-- Extract start --
Monday, March 30, 2009

RIL-RPL merger: A fair deal for all?



RELIANCE Industries Ltd, known to have pioneered the shareholder culture in India, was guided by a simple philosophy while merging Reliance Petroleum Ltd (RPL) with itself. The deal had to be positive for RPL shareholders and at least neutral for those of RIL.
The merger between RIL and its subsidiary RPL that took the market by surprise was almost waiting to happen given the strategic fit and the changed global scenario where selling fuel is becoming increasingly difficult. While stock markets and analysts are still trying to figure out if shareholders in RIL and RPL have got a fair deal under the swap ratio (one of RIL for 16 of RPL), industry experts have given a thumbs up to the deal and the timing of the move.
The tax savings that will accrue to the merged entity were the obvious attraction. The intra-company sales between the two refineries (RIL’s and RPL’s) or even gas sold by RIL to the refineries which would have attracted taxes will now go through without that extra cost. Besides, crude sourcing that has often posed peculiar problems for RIL, given the complexity of its refinery, will now turn to its advantage.
Crude oil suppliers often insist on selling a shipload of expensive sweet crude along with large contracts of the cheaper heavy sour crude that RIL contracts from far and wide to maintain its refining margins well ahead of its competitors. Meanwhile, blending products from the two refineries will help RIL to produce fuel matching Euro 4 and Euro 5 grades, a requirement of the western markets. This apart, the company will capitalise on shipping freight flexibilities to beat hurdles posed by the Indian customs authorities that do not allow two companies to load products in a single vessel.
-- Extract end --
-- Data block start --
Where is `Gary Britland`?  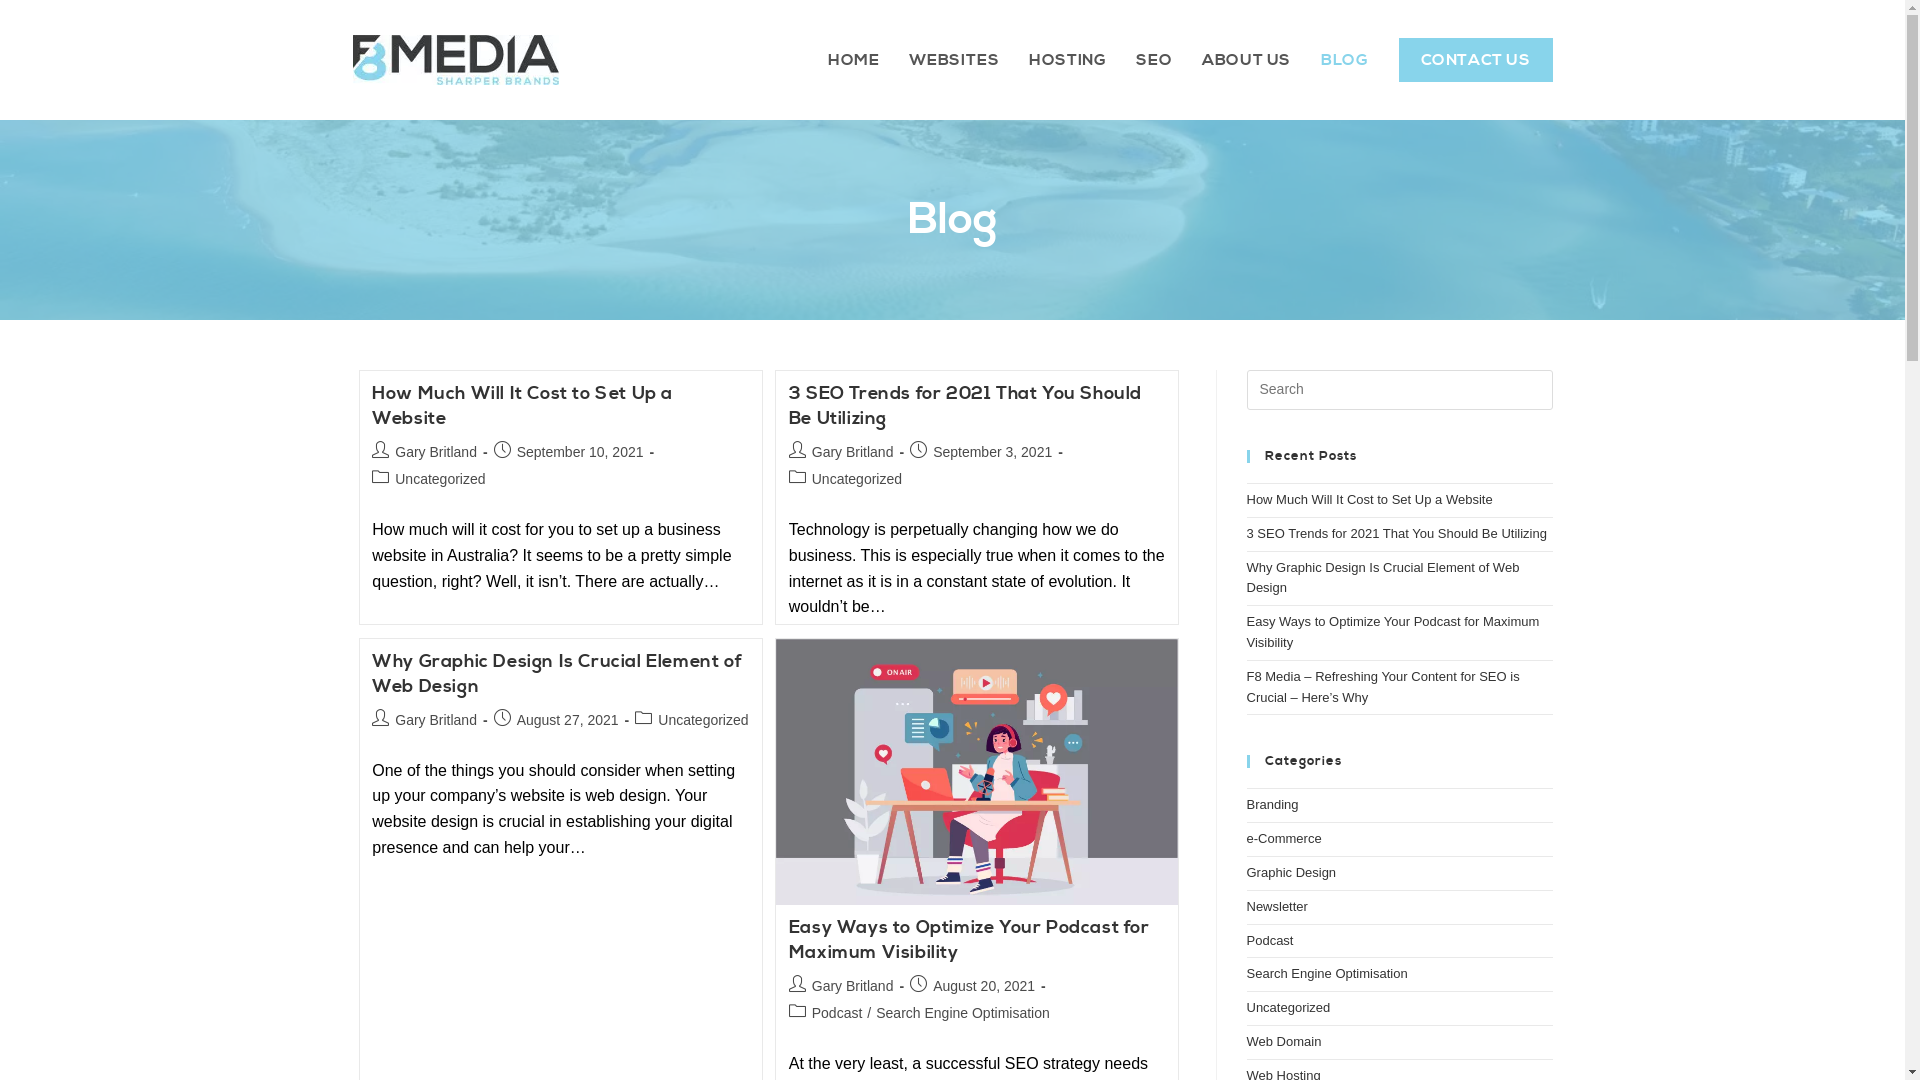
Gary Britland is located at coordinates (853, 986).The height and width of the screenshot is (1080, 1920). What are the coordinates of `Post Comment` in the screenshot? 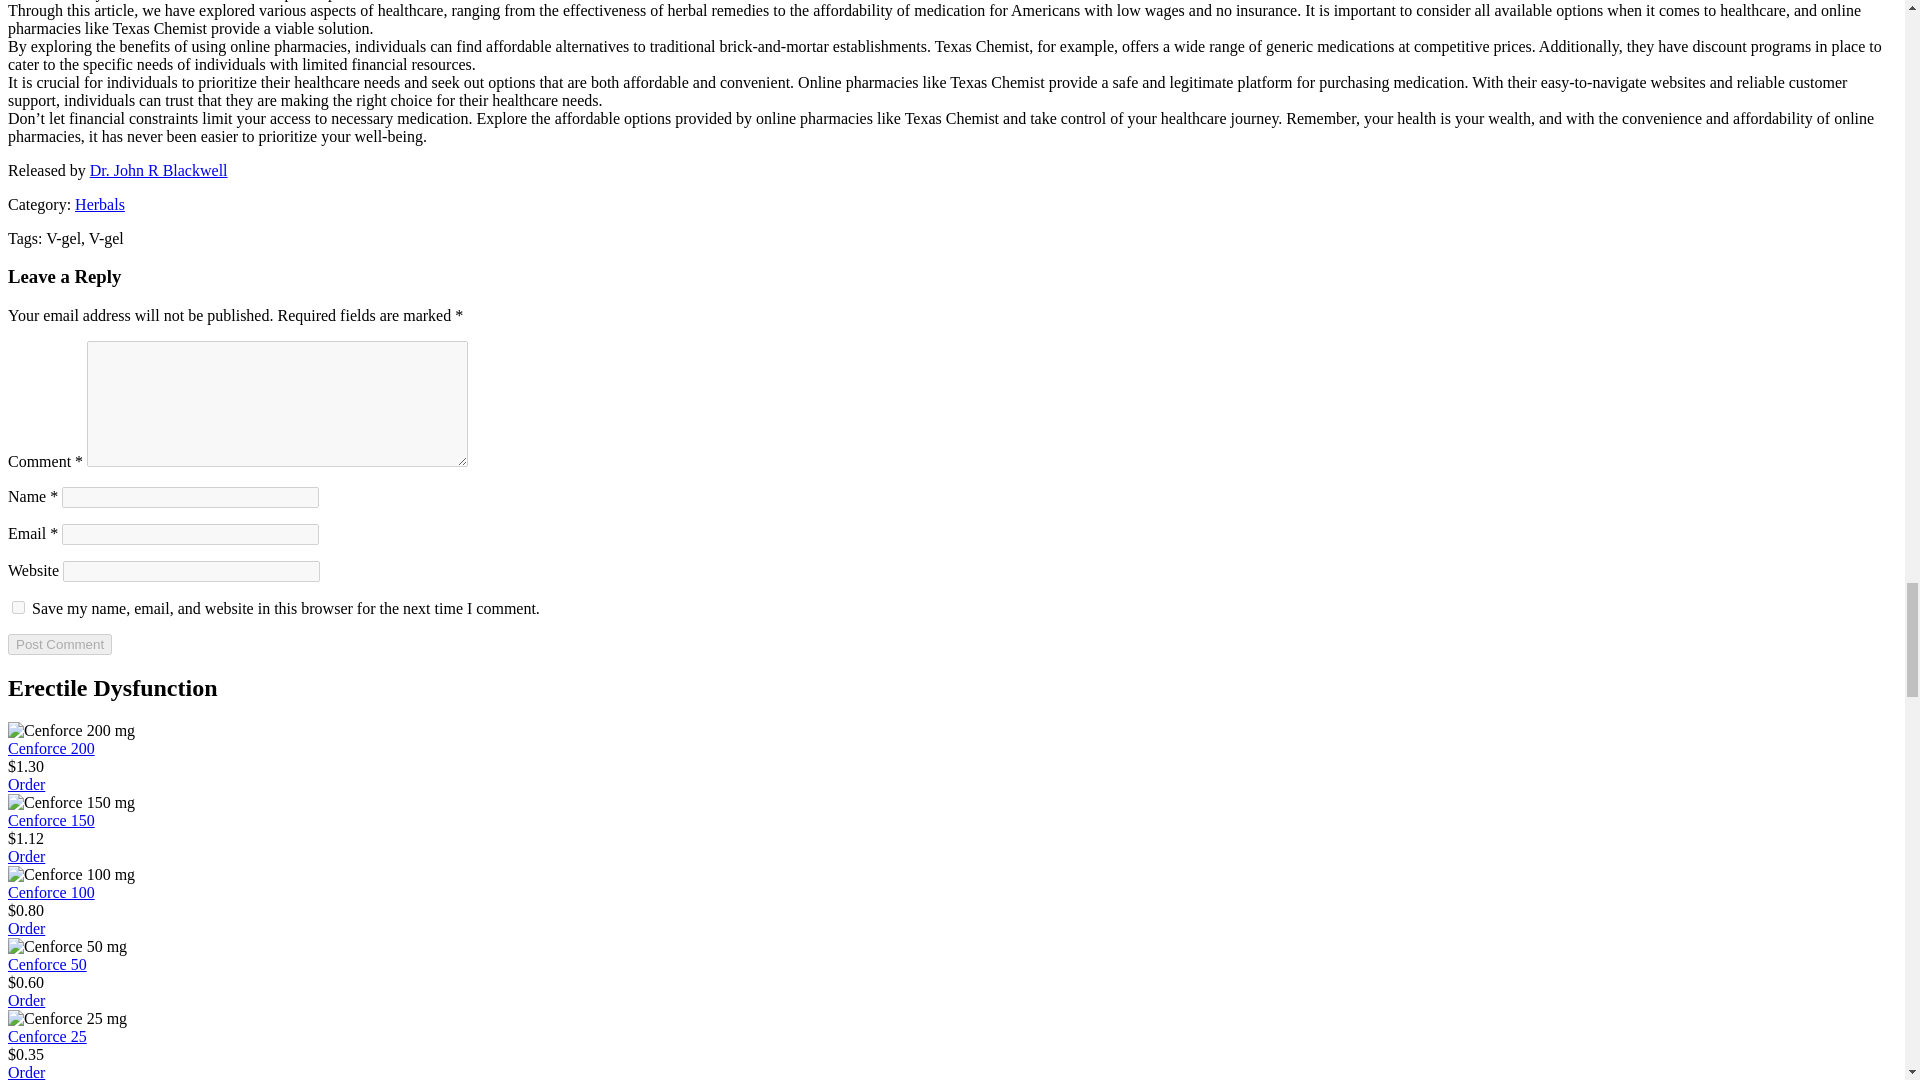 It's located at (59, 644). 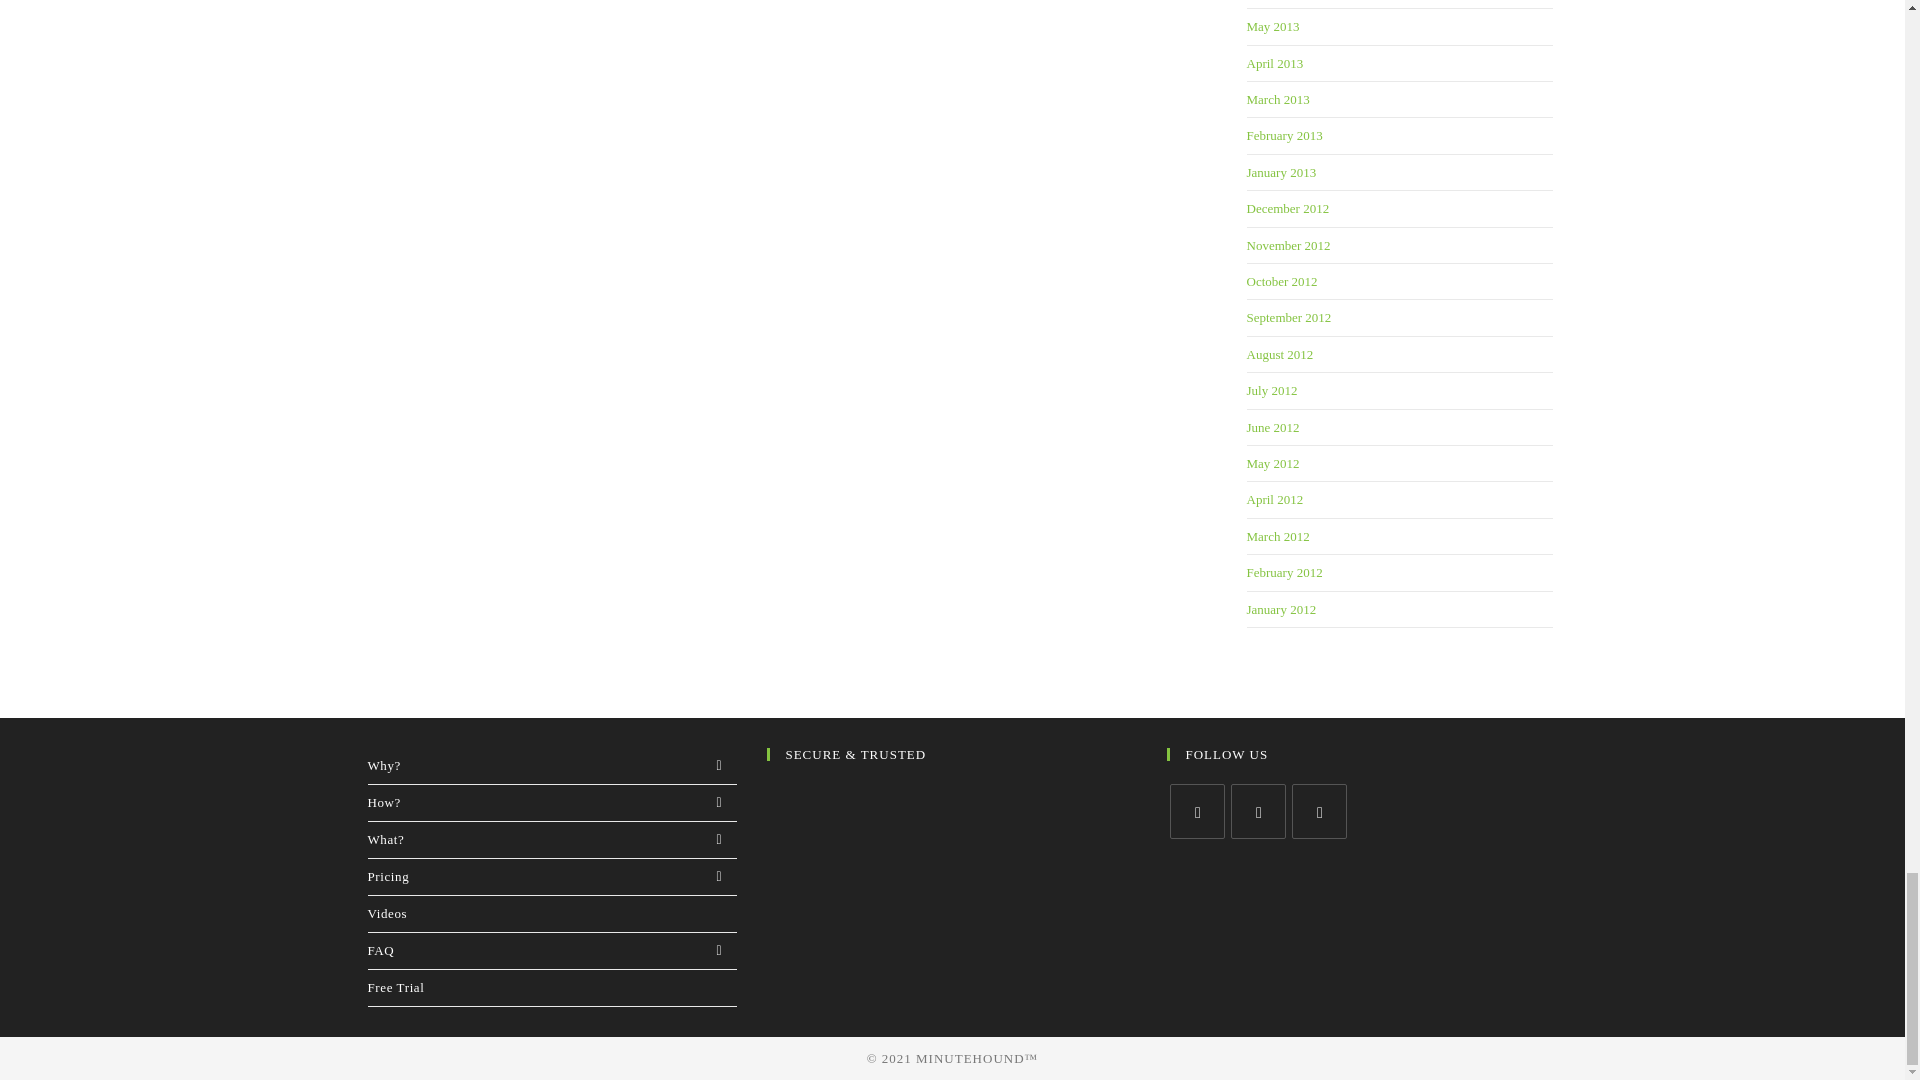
-- Data block end --
** Exercises to complete **
a. Check each statement against the merger article and answer yes or no, quoting the words of the article that decide it.
(i) The swap ratio gives one RIL share for 16 RPL shares.
(ii) Indian customs authorities let two companies load products in a single vessel.
(iii) The deal had to be positive for RIL shareholders.
b. Reproduce the merger article word for word from "The tax savings" to "to its advantage.".
c. List the groups that the merger article names as judging whether the deal is fair or sound.

** Exercise solutions **
a.
(i) Yes: "one of RIL for 16 of RPL"
(ii) No: "do not allow two companies to load products in a single vessel"
(iii) No: "The deal had to be positive for RPL shareholders and at least neutral for those of RIL"

b.
The tax savings that will accrue to the merged entity were the obvious attraction. The intra-company sales between the two refineries (RIL’s and RPL’s) or even gas sold by RIL to the refineries which would have attracted taxes will now go through without that extra cost. Besides, crude sourcing that has often posed peculiar problems for RIL, given the complexity of its refinery, will now turn to its advantage.

c.
- stock markets
- analysts
- industry experts